TASK => Can you render the records below as a Markdown table with the columns Row and Record line, covering only the lines starting with the line that contains "Click the editor minimap slider marker" and going on through the line that contains "pyautogui.click(x=1295, y=358)"? Number each row, skip any blank lines, and leave the pictures out.

━━ MATERIAL FOR THE TASK ━━

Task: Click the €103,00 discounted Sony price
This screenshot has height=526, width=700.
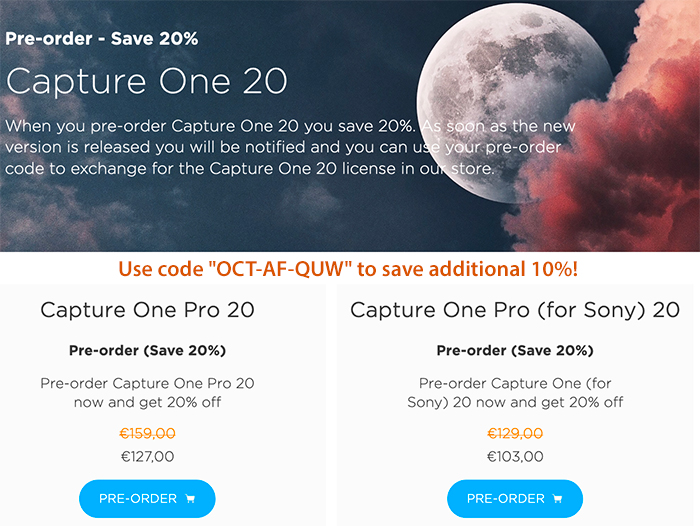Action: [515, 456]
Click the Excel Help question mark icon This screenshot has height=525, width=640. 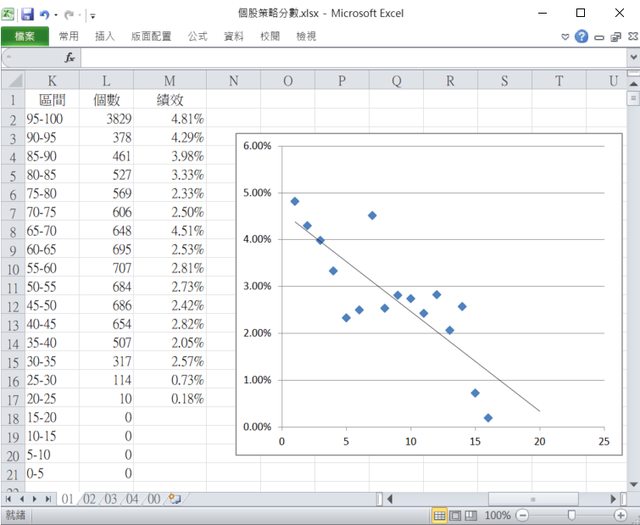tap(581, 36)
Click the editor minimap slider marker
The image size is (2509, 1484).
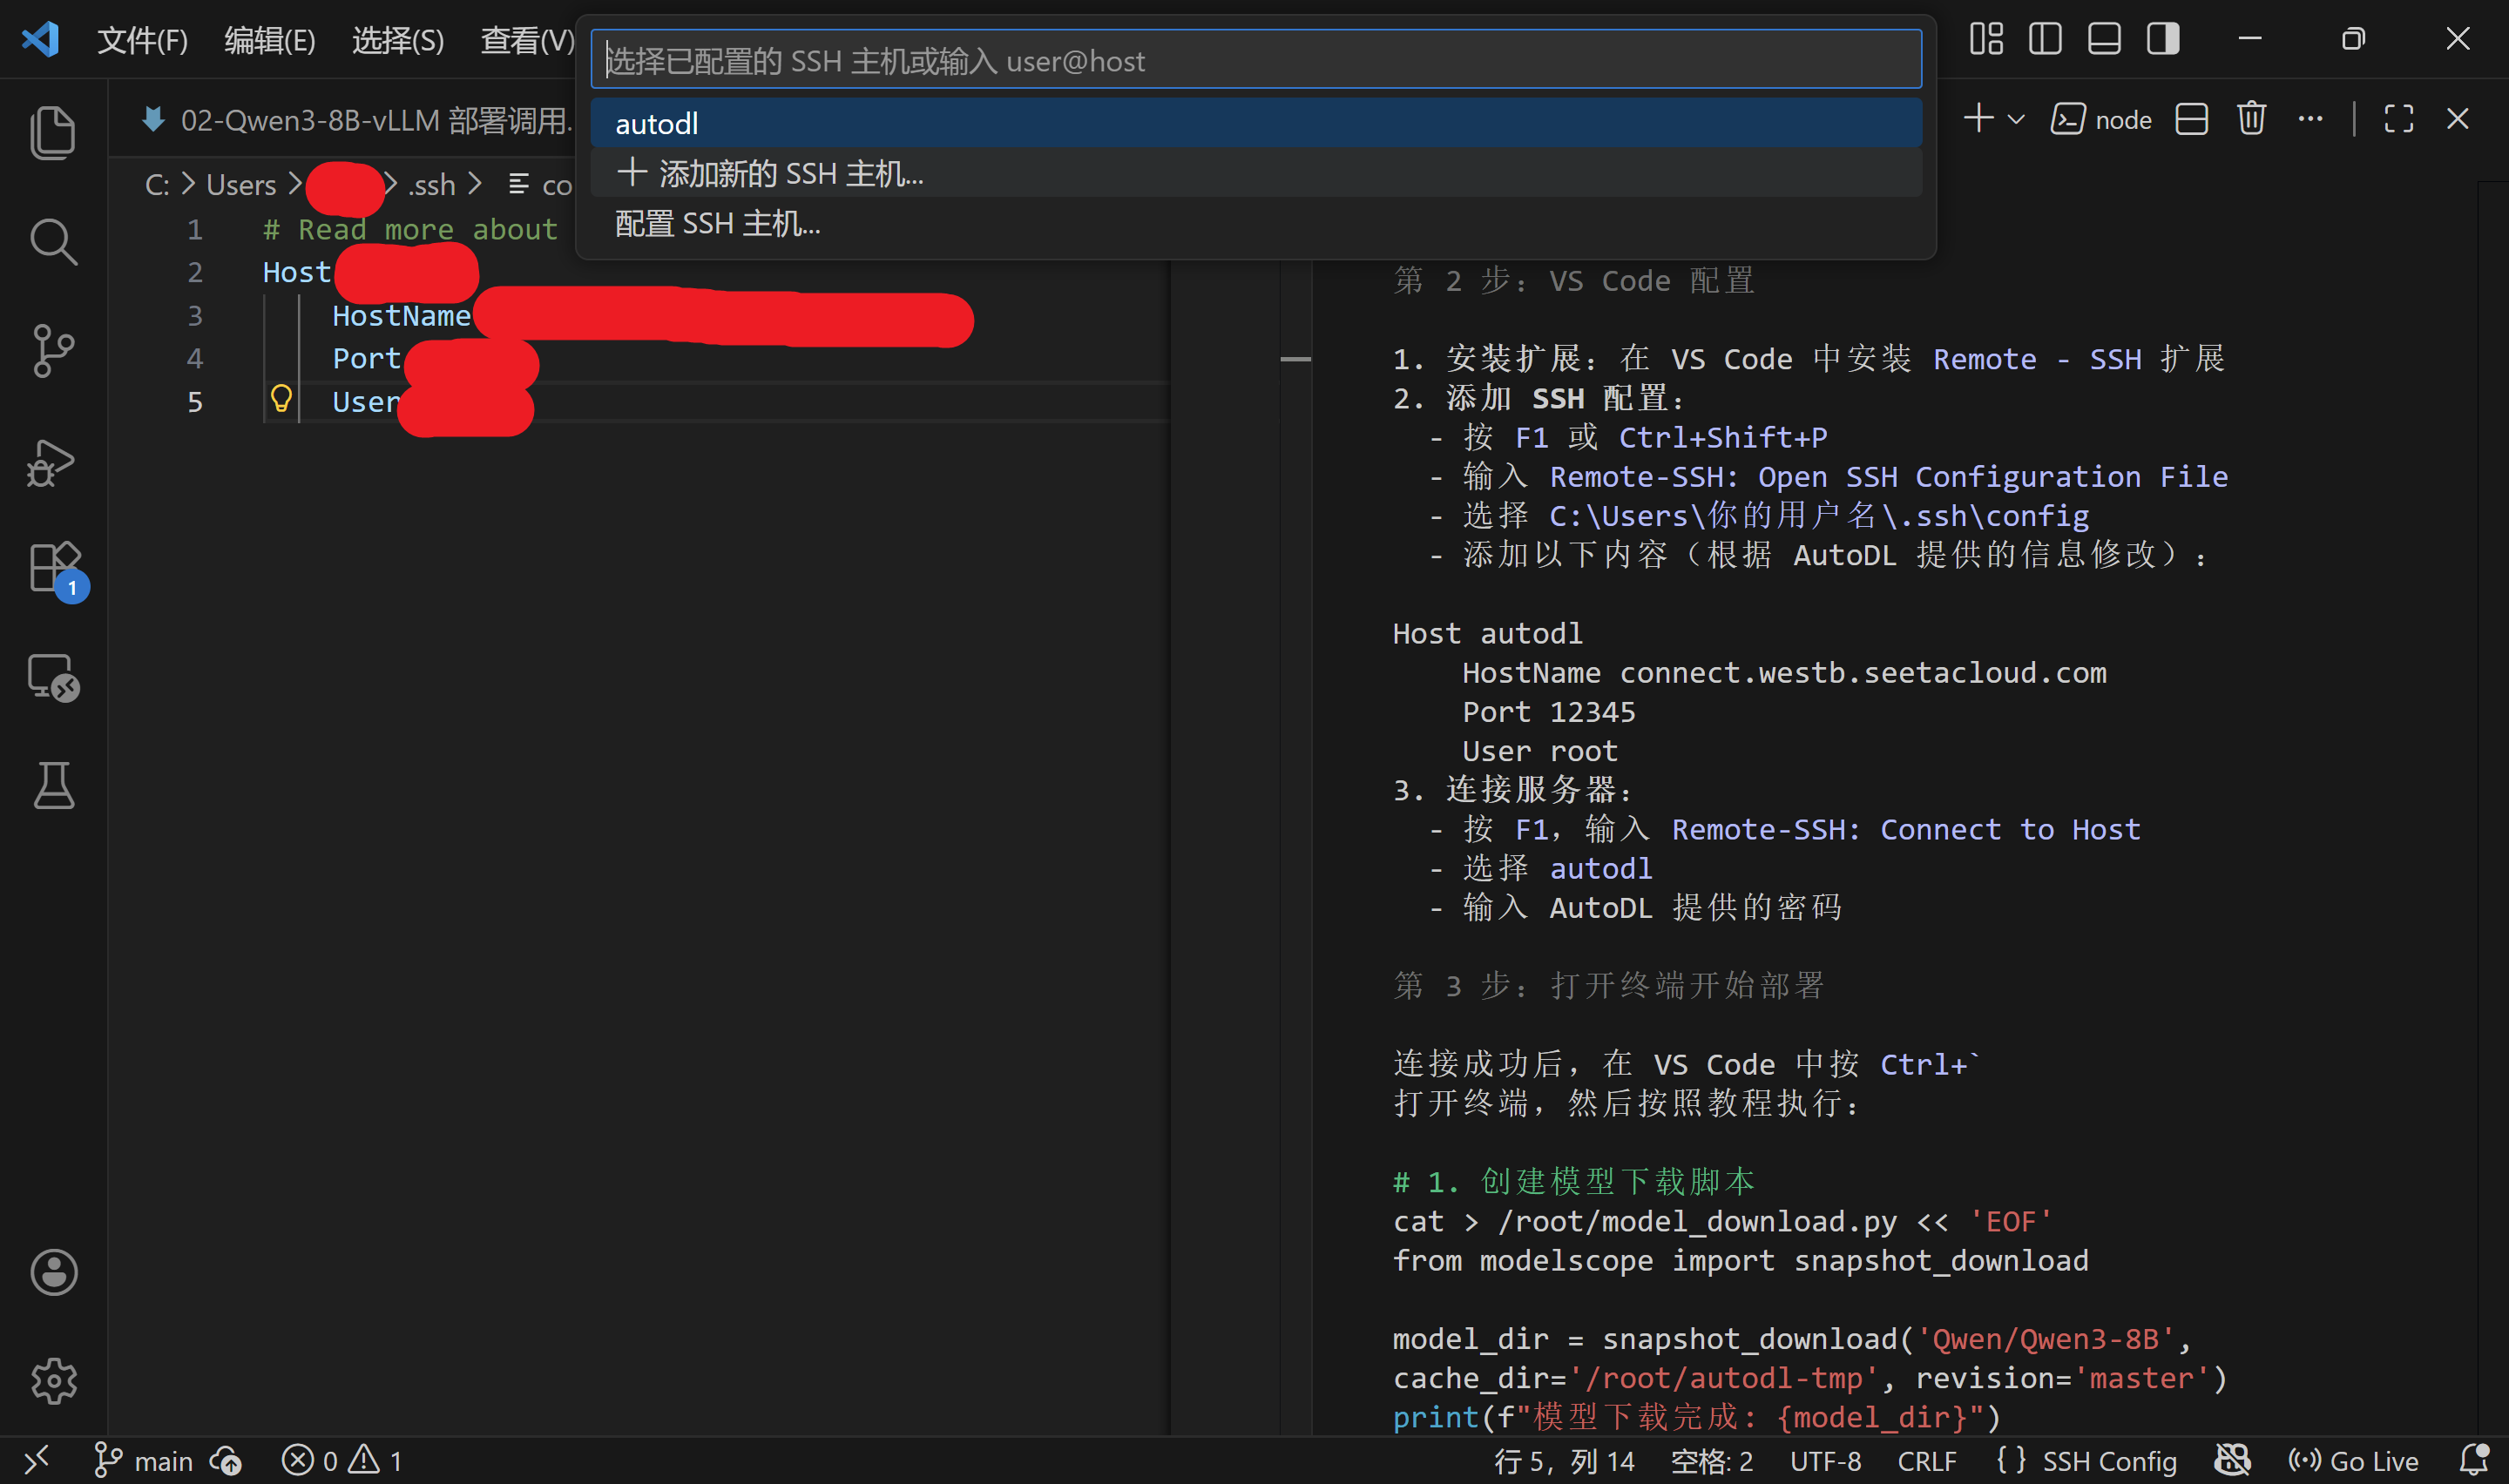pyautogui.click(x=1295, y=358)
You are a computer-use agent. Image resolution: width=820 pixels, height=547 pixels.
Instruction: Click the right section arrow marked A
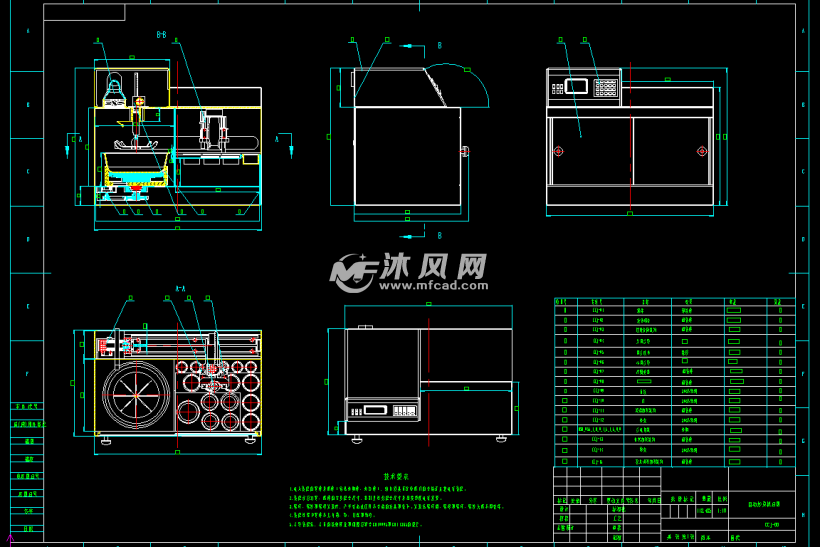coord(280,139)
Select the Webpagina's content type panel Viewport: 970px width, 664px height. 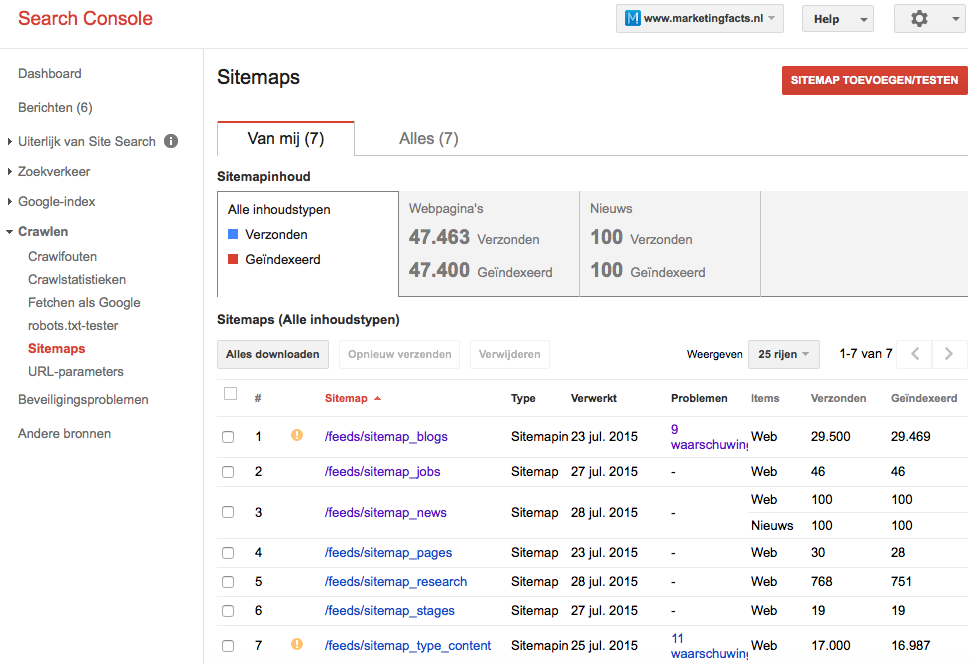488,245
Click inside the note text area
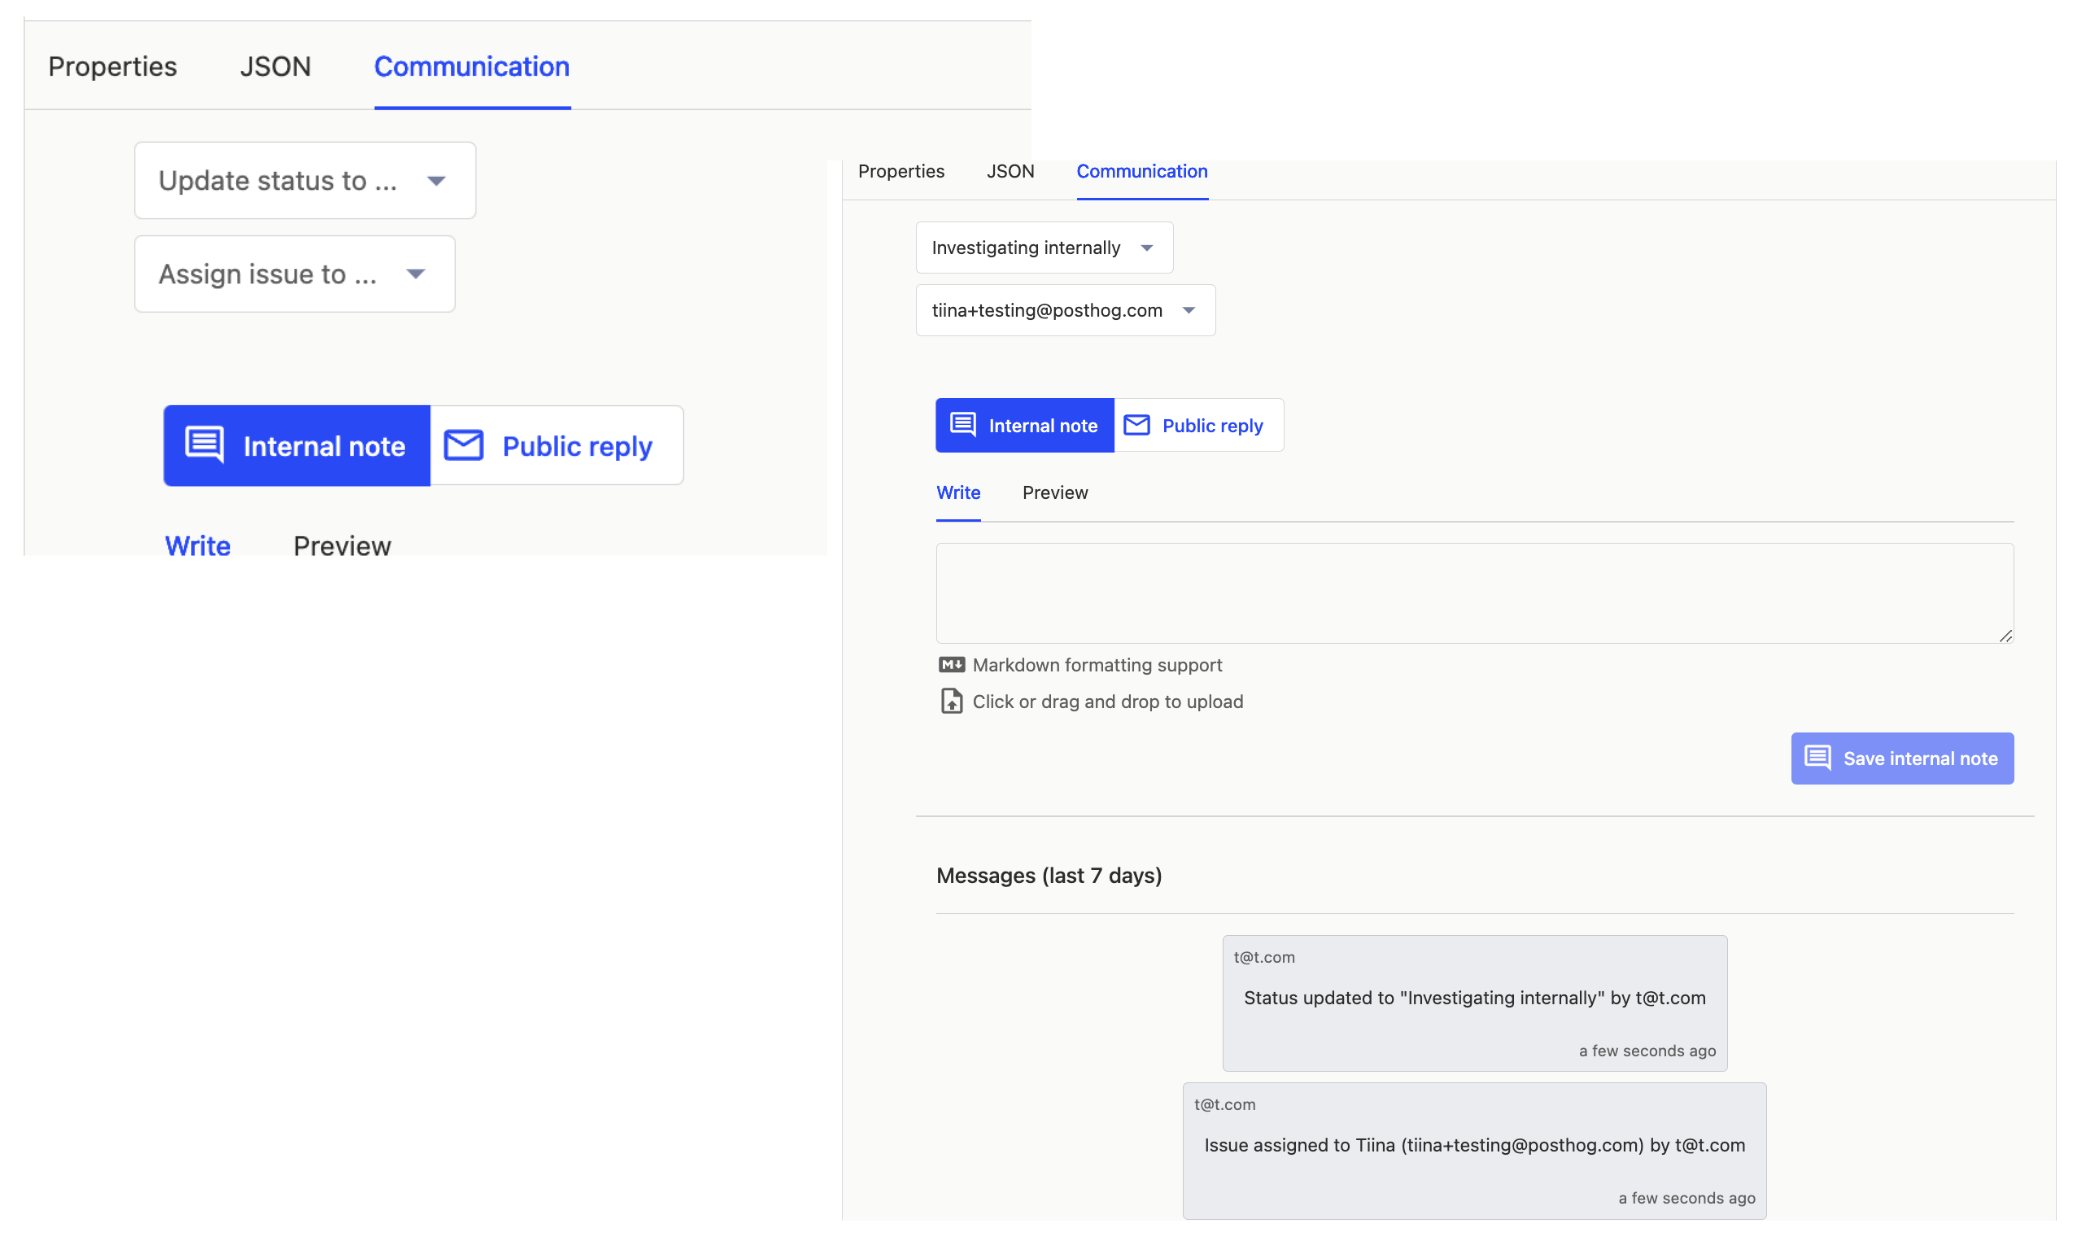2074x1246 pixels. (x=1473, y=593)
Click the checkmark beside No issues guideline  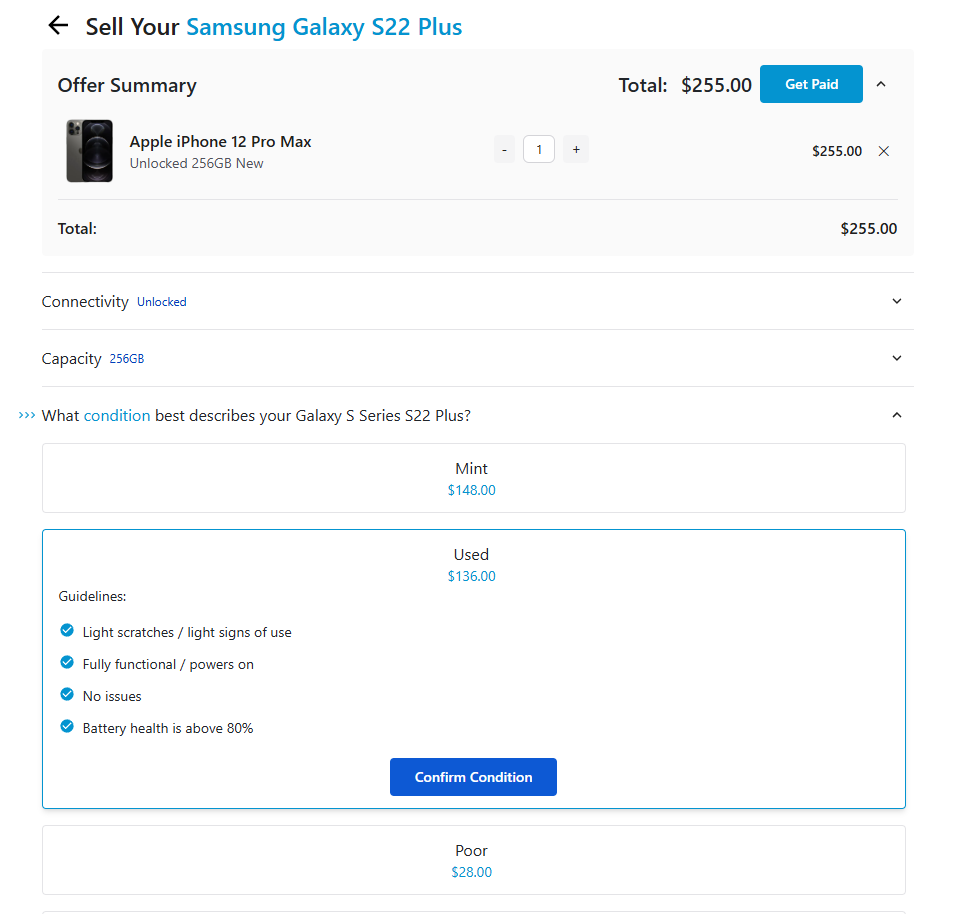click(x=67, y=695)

━━━

WORKED ANSWER =>
| Row | Record line |
|---|---|
| 1 | Click the editor minimap slider marker |
| 2 | The image size is (2509, 1484). |
| 3 | pyautogui.click(x=1295, y=358) |